Album Review: Wildhunt - Aletheia
Reviewed by Gareth Pugh
I first became aware of Wildhunt around ten years ago when I chanced to hear their debut album ‘Descending’ and was impressed enough to go out and buy it, and then everything seemed to go quiet. Now a decade later comes a surprising follow-up album ‘Aletheia’. Much has changed in between the two albums and the only remaining (and constant) band member is frontman Wolfgang Elwitschger (vocals and guitars), who is joined by Julian Malkmus on second guitar, Robbie Nöbauer on bass, and Lukas Lobnig on drums.
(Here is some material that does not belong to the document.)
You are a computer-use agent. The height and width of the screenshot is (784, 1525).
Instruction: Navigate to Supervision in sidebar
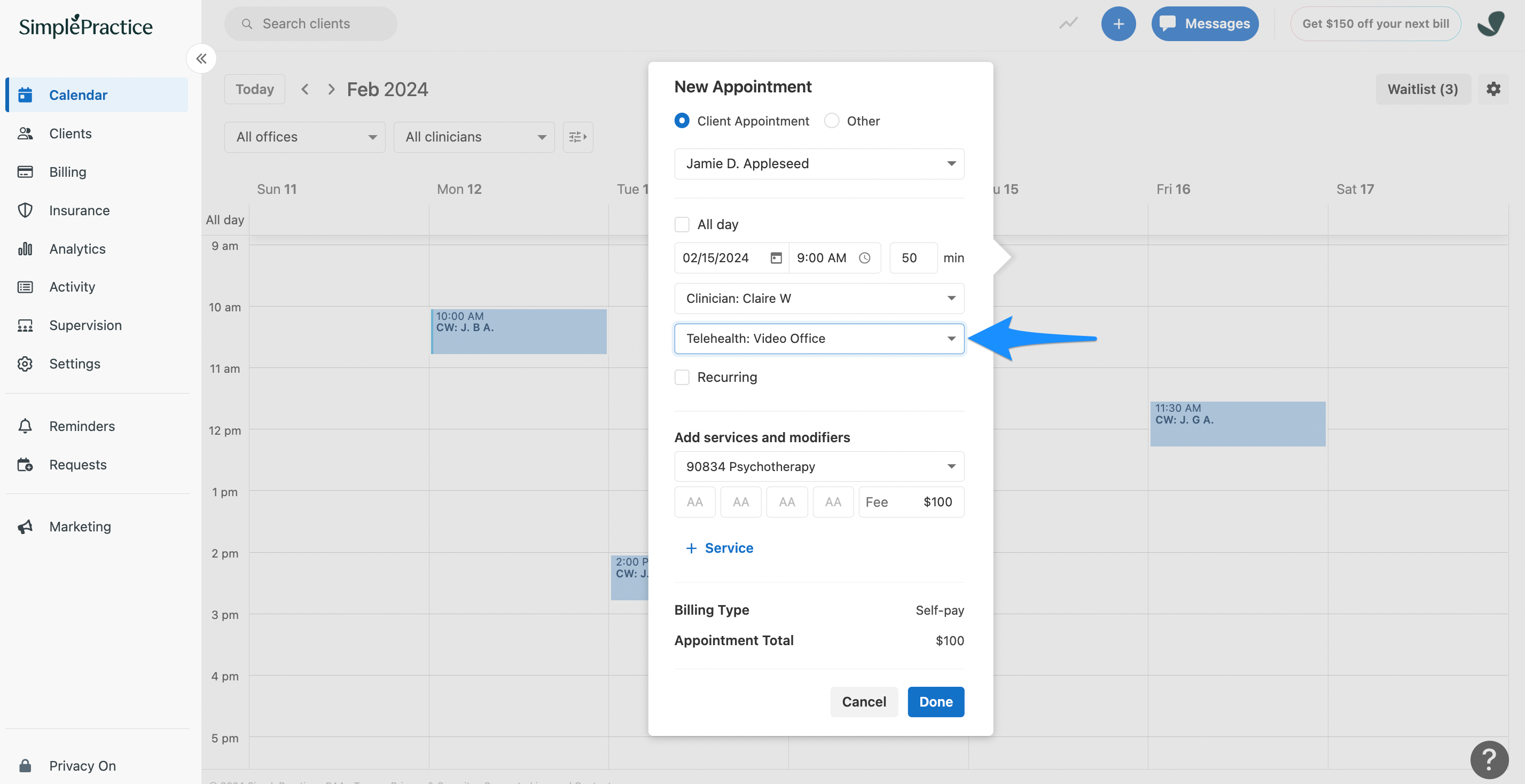(x=85, y=325)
Starting with a prolonged intro: ‘Touching the Ground’ a progressive and atmospheric track, the album proper starts with ‘The Holy Pale’, a seven-minute epic with plenty of changes in pace, gnarly riffing and Wolfgang’s melodic vocals all over it. The next is a single that actually came out nine years ago, but I have to admit passed me by, ‘Man Made’ has been re-recorded with the latest line-up and is brick heavy, yet melodic, with some almost jazz like riffs and an avant-garde feel to the whole song. The first half of the album ends with a short instrumental ‘Kanashibari’.
‘In Frozen Dreams’ starts with some Maiden like harmony leads and contains more complex riff patterns and some phenomenal drumming, while the vocals melodies really standout. The title-track and penultimate song on the album is probably the catchiest with a tremendous chorus and after a sumptuous acoustic intro, builds with a huge epic soundscape. That ambition is overshadowed though by album closer ‘Sole Voyage’ an amazing twelve-minute beast that takes us a on a journey to hell and back, in a good way, with riffs and changes of atmosphere and even a dreamy mid-section.
Wildhunt return with a fantastic new progressive thrash album, that will be of interest to fans of Coroner and Paradox, and while it might not be on many people’s end of year lists, it’s a hugely enjoyable start to 2026, let’s hope we don’t have to wait until 2036 for album number three. Welcome back.